EXERCISE OBJECTIVE:
Copy word for word the lines in the records below, starting at the line with "Where should I click to: Click" and ending at the line with "Select the AUG突击步枪-悠然茶歇 pink weapon card". Skip the pictures.

Records contained in a dataset

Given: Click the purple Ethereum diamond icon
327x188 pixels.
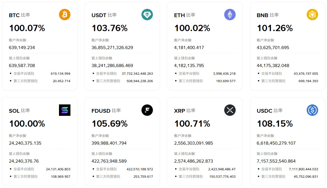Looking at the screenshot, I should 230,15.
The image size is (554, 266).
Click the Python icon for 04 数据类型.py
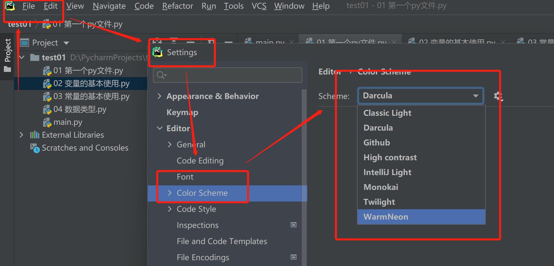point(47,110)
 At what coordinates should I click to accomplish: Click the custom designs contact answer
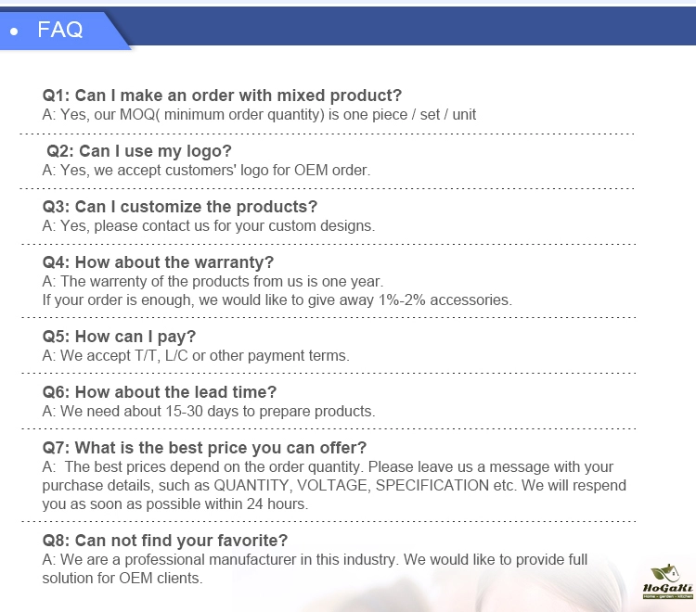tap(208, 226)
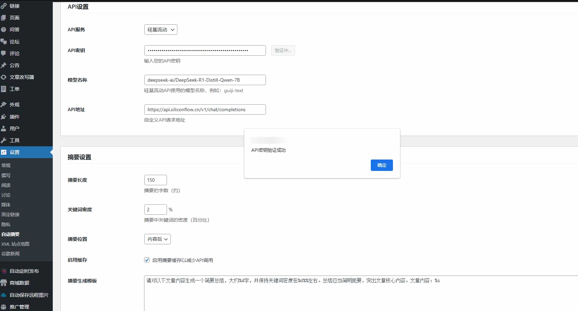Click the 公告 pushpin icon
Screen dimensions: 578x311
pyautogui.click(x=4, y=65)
...
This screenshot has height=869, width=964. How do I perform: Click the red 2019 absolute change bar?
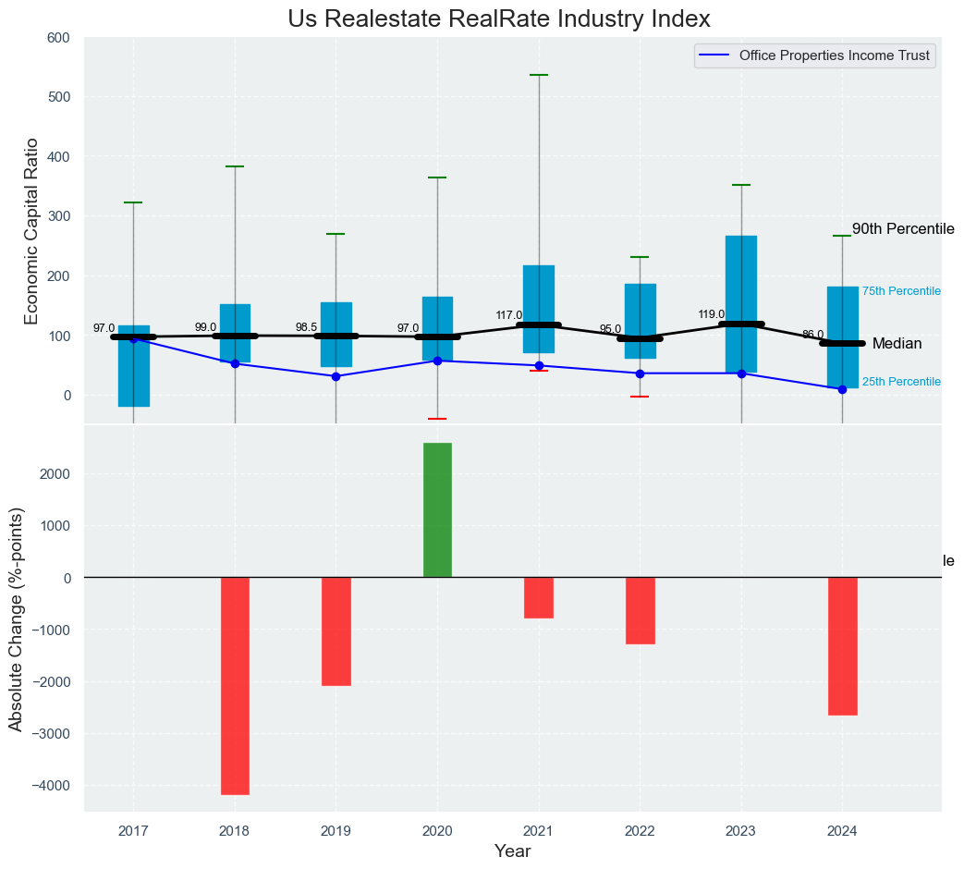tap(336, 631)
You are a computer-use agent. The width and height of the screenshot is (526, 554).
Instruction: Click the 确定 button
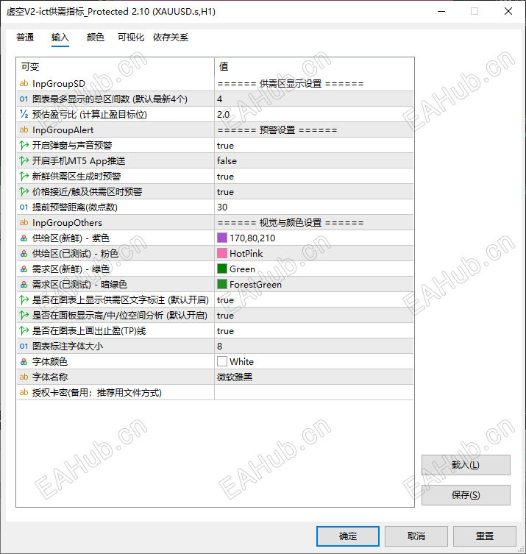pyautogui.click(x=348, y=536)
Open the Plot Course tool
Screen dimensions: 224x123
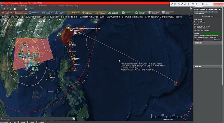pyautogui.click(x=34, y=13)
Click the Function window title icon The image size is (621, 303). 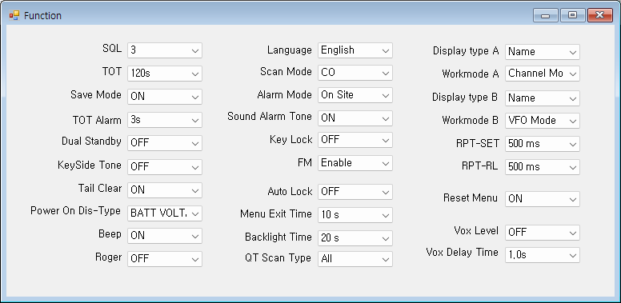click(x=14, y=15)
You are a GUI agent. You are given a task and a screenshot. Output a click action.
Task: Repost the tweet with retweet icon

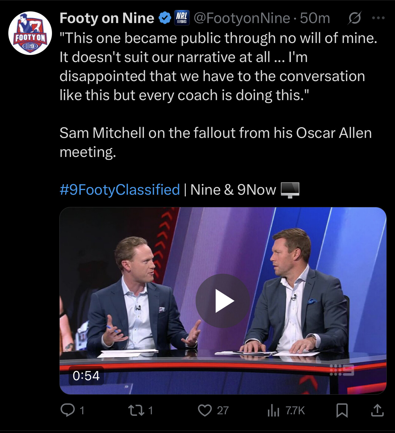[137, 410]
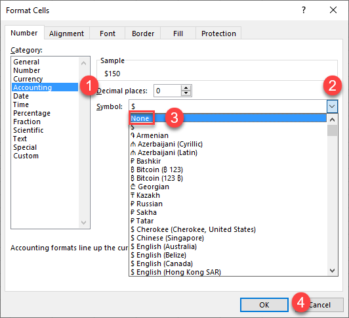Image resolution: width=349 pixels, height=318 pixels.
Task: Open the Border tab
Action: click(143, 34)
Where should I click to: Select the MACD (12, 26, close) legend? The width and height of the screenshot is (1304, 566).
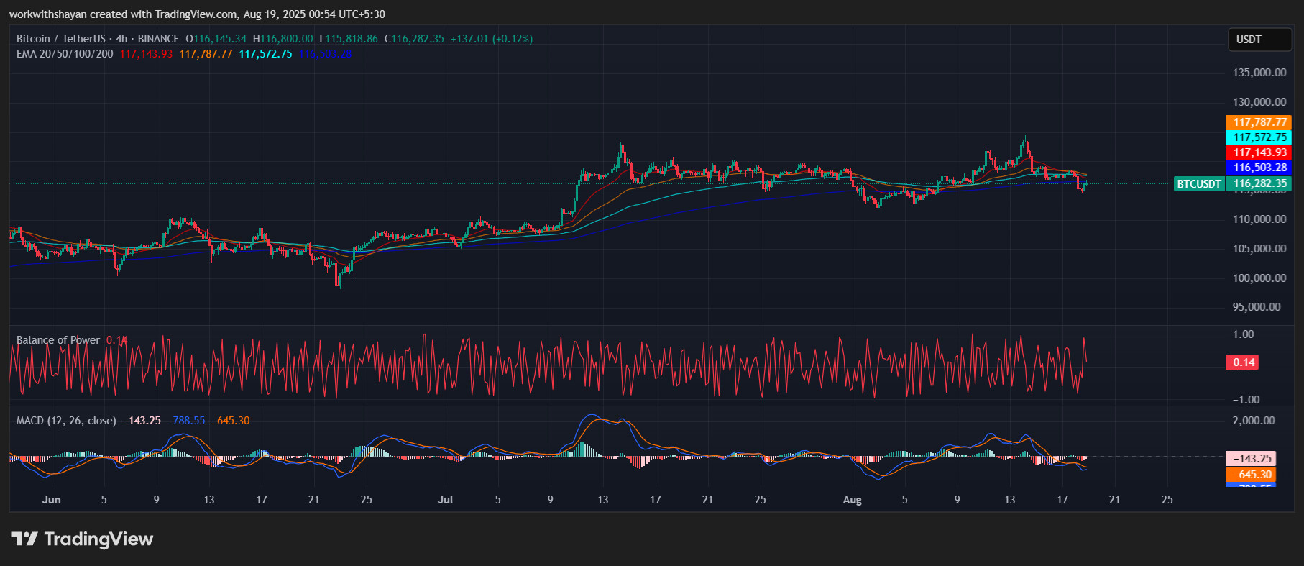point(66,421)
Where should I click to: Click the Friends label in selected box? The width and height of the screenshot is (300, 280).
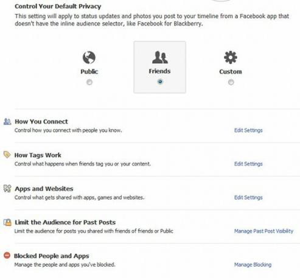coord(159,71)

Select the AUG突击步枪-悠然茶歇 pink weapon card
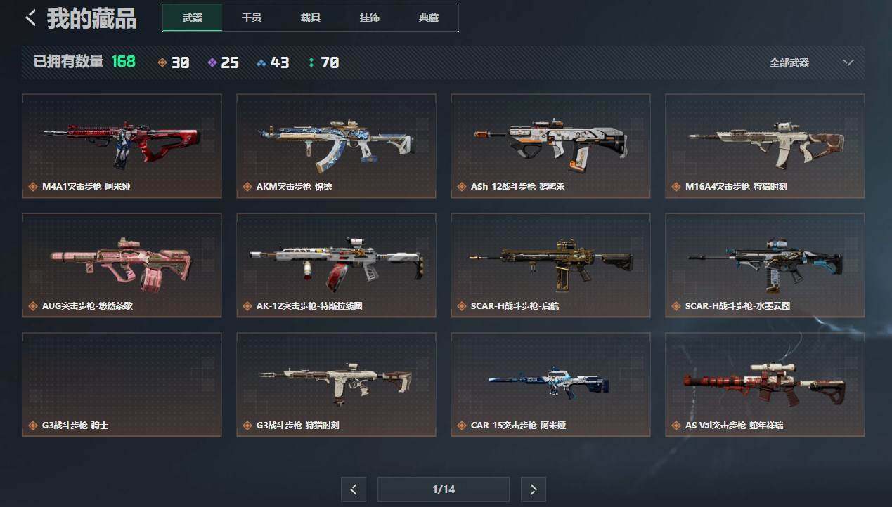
---
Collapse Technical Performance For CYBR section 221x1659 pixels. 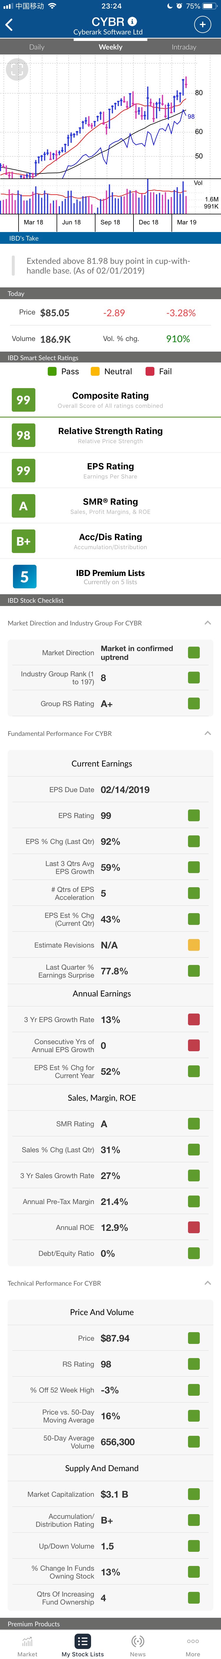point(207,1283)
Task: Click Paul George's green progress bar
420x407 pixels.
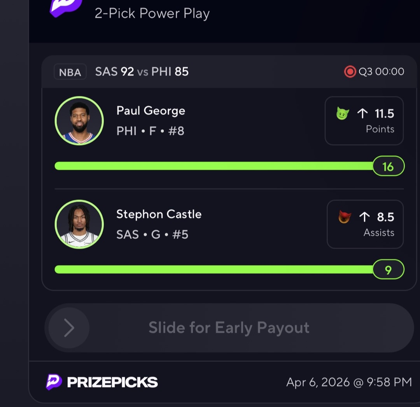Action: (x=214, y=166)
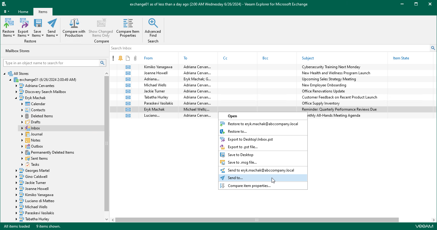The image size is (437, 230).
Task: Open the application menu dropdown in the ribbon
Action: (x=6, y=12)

YOUR RESPONSE:
Where should I click to: Click the Friends label in selected box? The width and height of the screenshot is (300, 280).
coord(159,71)

Select the AUG突击步枪-悠然茶歇 pink weapon card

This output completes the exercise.